WHAT YOU HAVE TO DO: Below, find the line containing "Te interesa este producto (94, 337)" and the line containing "Perù (114, 2524)"; reproduce exactly those two and every line between them, omitting pictures.

[Start of section]

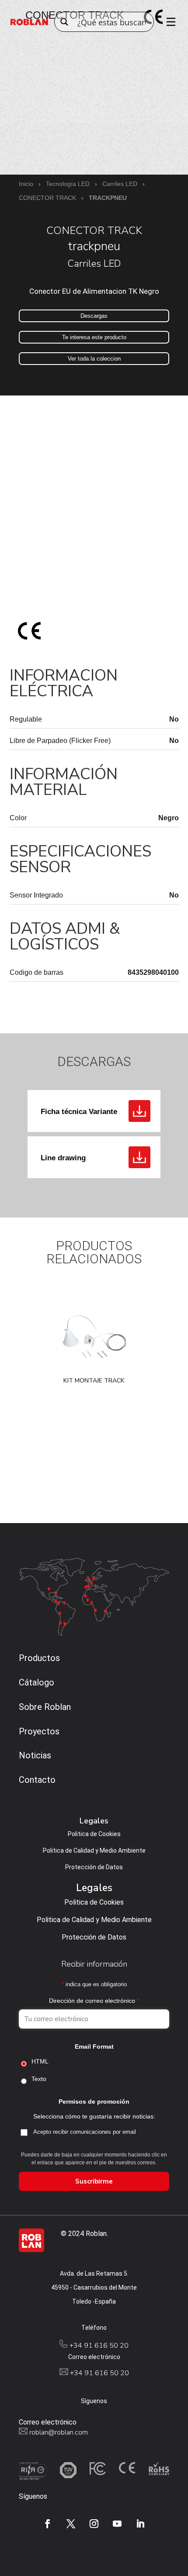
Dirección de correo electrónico (94, 2000)
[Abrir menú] (168, 21)
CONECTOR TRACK (47, 197)
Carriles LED (119, 183)
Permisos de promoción (94, 2101)
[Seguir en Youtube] (117, 2523)
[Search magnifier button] (64, 22)
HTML (40, 2061)
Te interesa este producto (94, 337)
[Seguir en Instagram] (94, 2523)
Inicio (26, 183)
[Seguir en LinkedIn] (140, 2523)
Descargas (94, 316)
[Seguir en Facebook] (47, 2523)
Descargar (139, 1111)
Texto (38, 2078)
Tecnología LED (68, 183)
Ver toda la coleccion (94, 358)
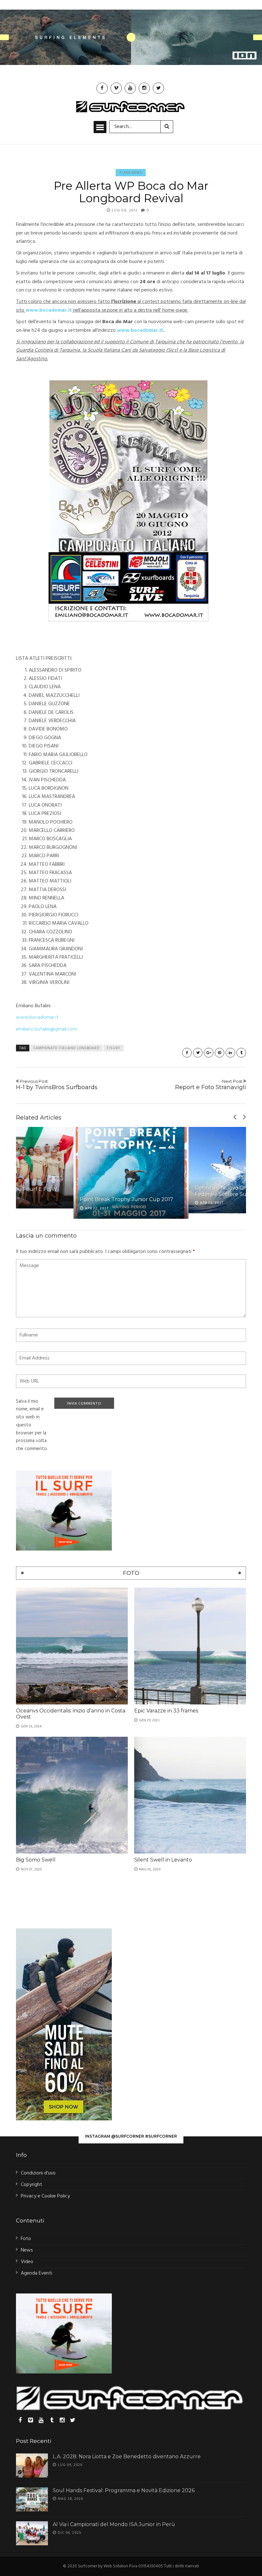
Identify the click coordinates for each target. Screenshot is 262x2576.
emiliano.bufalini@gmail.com (46, 1029)
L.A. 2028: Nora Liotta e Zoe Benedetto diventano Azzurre (127, 2456)
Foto (26, 2239)
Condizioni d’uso (38, 2173)
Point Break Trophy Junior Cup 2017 (126, 1199)
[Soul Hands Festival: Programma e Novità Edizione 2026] (32, 2499)
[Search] (166, 126)
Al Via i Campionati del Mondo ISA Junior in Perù (114, 2524)
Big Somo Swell (36, 1860)
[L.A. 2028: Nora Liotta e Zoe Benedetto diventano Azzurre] (32, 2465)
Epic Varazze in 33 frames (166, 1711)
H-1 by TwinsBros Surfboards (56, 1085)
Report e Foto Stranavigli (210, 1085)
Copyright (31, 2185)
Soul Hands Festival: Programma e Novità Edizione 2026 (124, 2490)
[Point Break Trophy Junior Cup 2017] (131, 1173)
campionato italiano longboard (66, 1048)
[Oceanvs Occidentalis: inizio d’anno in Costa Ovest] (72, 1646)
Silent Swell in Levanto (163, 1860)
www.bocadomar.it (37, 1017)
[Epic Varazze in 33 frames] (190, 1646)
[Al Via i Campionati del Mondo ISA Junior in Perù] (32, 2533)
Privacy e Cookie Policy (45, 2196)
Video (27, 2262)
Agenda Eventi (36, 2273)
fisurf (113, 1048)
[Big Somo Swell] (72, 1795)
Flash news (130, 172)
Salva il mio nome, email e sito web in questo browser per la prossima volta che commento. (32, 1425)
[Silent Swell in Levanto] (190, 1795)
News (27, 2250)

[End of section]

SOLUTION FOR THIS PROBLEM:
Te interesa este producto (94, 337)
[Seguir en Instagram] (94, 2523)
Inicio (26, 183)
[Seguir en LinkedIn] (140, 2523)
Descargas (94, 316)
[Seguir en Facebook] (47, 2523)
Descargar (139, 1111)
Texto (38, 2078)
Tecnología LED (68, 183)
Ver toda la coleccion (94, 358)
Identify the click coordinates for each target. Screenshot is 262x2576.
emiliano.bufalini@gmail.com (46, 1029)
L.A. 2028: Nora Liotta e Zoe Benedetto diventano Azzurre (127, 2456)
Foto (26, 2239)
Condizioni d’uso (38, 2173)
Point Break Trophy Junior Cup 2017 (126, 1199)
[Soul Hands Festival: Programma e Novità Edizione 2026] (32, 2499)
[Search] (166, 126)
Al Via i Campionati del Mondo ISA Junior in Perù (114, 2524)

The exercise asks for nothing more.